• _Document segment_:
....

A DFS in 2018 put a $67.8m price tag on its stage one development with a post tax NPV of $234m and 5.3 year payback, though it was at a then higher scandium oxide price of US$1550/kg.
“The transaction with Rio Tinto is congruent with Platina’s strategy of advancing projects along the value chain and monetising when a new combination of technical, market or financial capability is required. This enables projects to achieve optimal scale, minimises Platina’s capital outlay and accelerates returns to investors,” MD Corey Nolan said.
“Platina discovered the scandium resource in 2011 as part of an exploration program for platinum and nickel/cobalt. Platina has advanced the project over the last 12 years through geological, metallurgical and engineering studies to the point where its value has been recognised by one of the world’s largest and leading natural resource companies.”
The high grade Sugar Zone mine in Canada seemed like a tasty little pick up a year or so ago for Silver Lake Resources (ASX:SLR).
But it is probably giving the gold miner’s investors a bout of hypertension right about now, as quarterly gold production in March came in at 10,290oz with sales of 9066oz at all in sustaining costs of $3132/oz.
That’s more than even record gold prices, with better performance at SLR’s mainstay Deflector and Mount Monger mines putting a shinier gloss on the ASX listed goldie’s performance.
All up SLR produced 63,153oz of gold and 340t of copper at an average sale price of $2785/oz and AISC of $2014/oz, including a non-cash inventory charge on the treatment of Mt Monger stockpiles.
Deflector was the standout, delivering 27,161oz gold and 340t copper at a tidy AISC of $1548/oz, for year to date sales of 81,248oz and 720t at $1645/oz.
Mt Monger produced 25,702oz with sales of 26,474oz at $2113/oz. YTD Mt Monger has returned 66,712oz with sales of 66,467oz at $2337/oz, including $409/oz from the stockpile treatment.
SLR expects sale to be at the bottom end of its guidance of 260-275,000oz at AISC of $1950-2050/oz.
Year to date it’s tracking at 179,988oz of gold and 841t of copper produced and sales of 176,831oz and 720t at a sale pice of $2614/oz and AISC of $2104/oz.
RBC’s Alex Barkley said the result was weak, with sales guidance shifted to the lower end of its original 260-290,000oz range and AISC guidance in the upper half of its original $1850-2050/oz range.
“A weak Q3 result, with potential negative read-through for future periods,” Barkley told clients.
“Q3 gold of 63koz was 7% below RBCe and 9% below consensus. AISC of A$2014/oz was 5% above us and consensus.
“Mt Monger performed well, with issues at Deflector and Sugar Zone. Deflector mill grade only rose to 4.9g/t (RBCe 5.63g/t) leaving the site 22% short of our gold forecast.
“SLR had expected grades to rise through the year. Mining has entered the higher grade South West Deflector area as planned, however, grades have fallen short of what was required for site FY23 guidance (130-135koz, RBCe 126koz).

....

• _Given material_:
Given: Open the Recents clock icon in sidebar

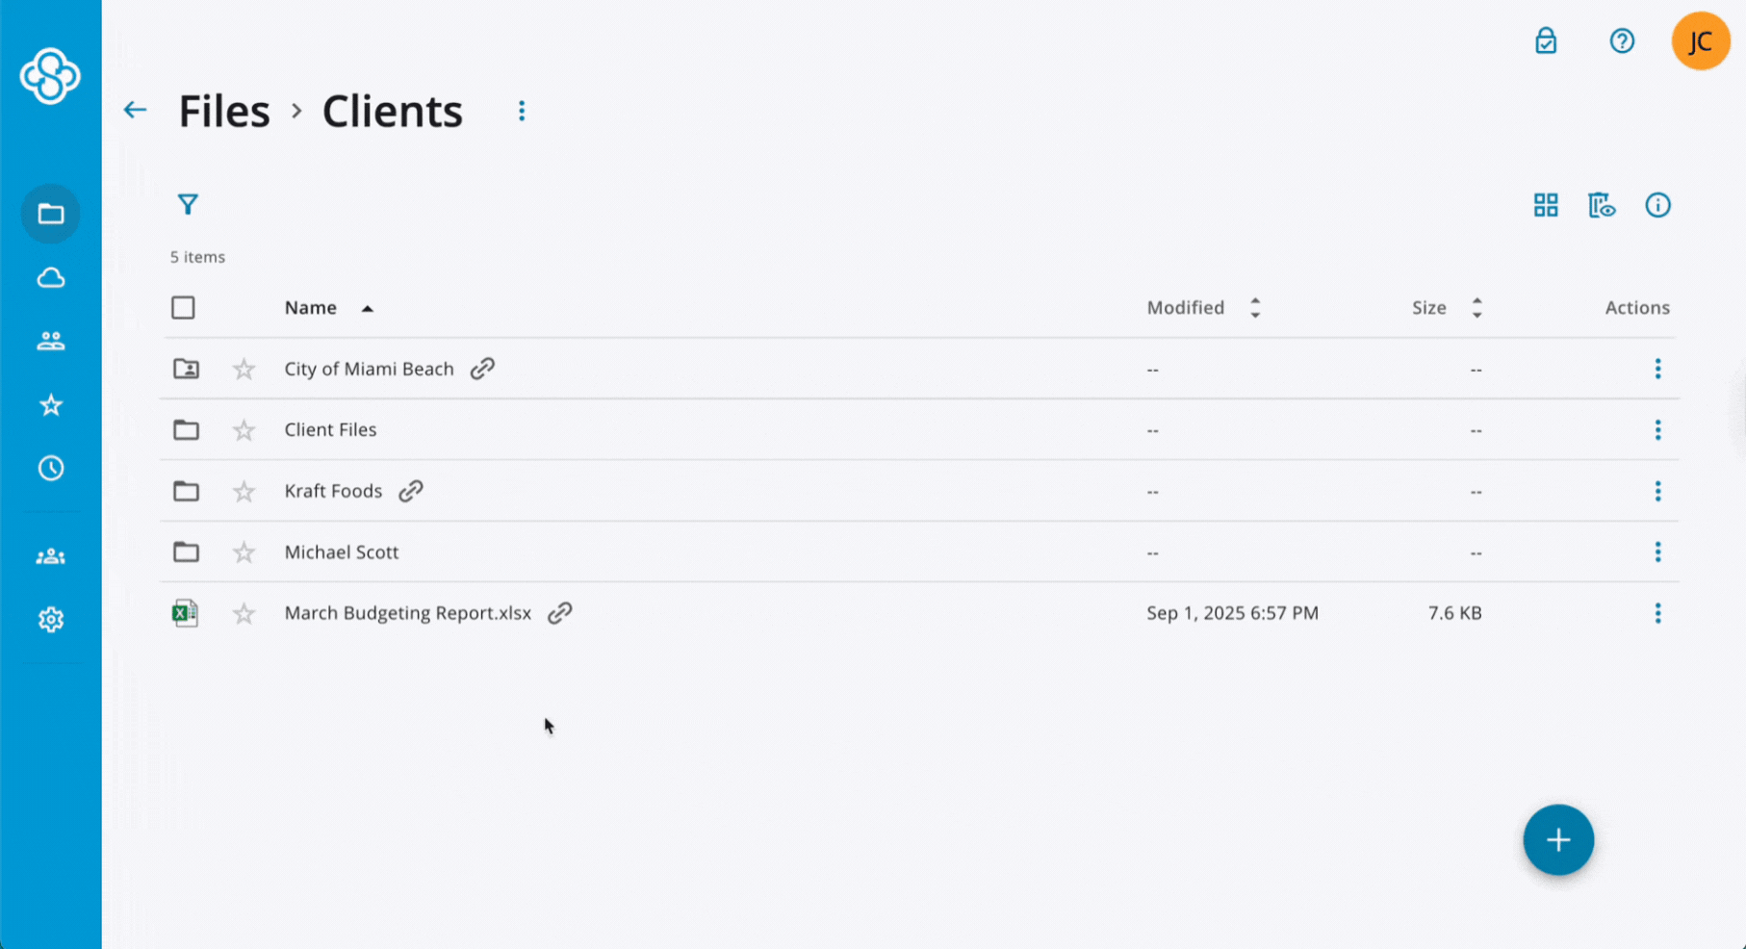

....

• _Exercise directions_:
Print the mining news excerpt word for word, starting at "The high grade" and ending at "Mt Monger stockpiles.". The data has nothing to do with the mining news excerpt.

• _Solved exercise_:
The high grade Sugar Zone mine in Canada seemed like a tasty little pick up a year or so ago for Silver Lake Resources (ASX:SLR).
But it is probably giving the gold miner’s investors a bout of hypertension right about now, as quarterly gold production in March came in at 10,290oz with sales of 9066oz at all in sustaining costs of $3132/oz.
That’s more than even record gold prices, with better performance at SLR’s mainstay Deflector and Mount Monger mines putting a shinier gloss on the ASX listed goldie’s performance.
All up SLR produced 63,153oz of gold and 340t of copper at an average sale price of $2785/oz and AISC of $2014/oz, including a non-cash inventory charge on the treatment of Mt Monger stockpiles.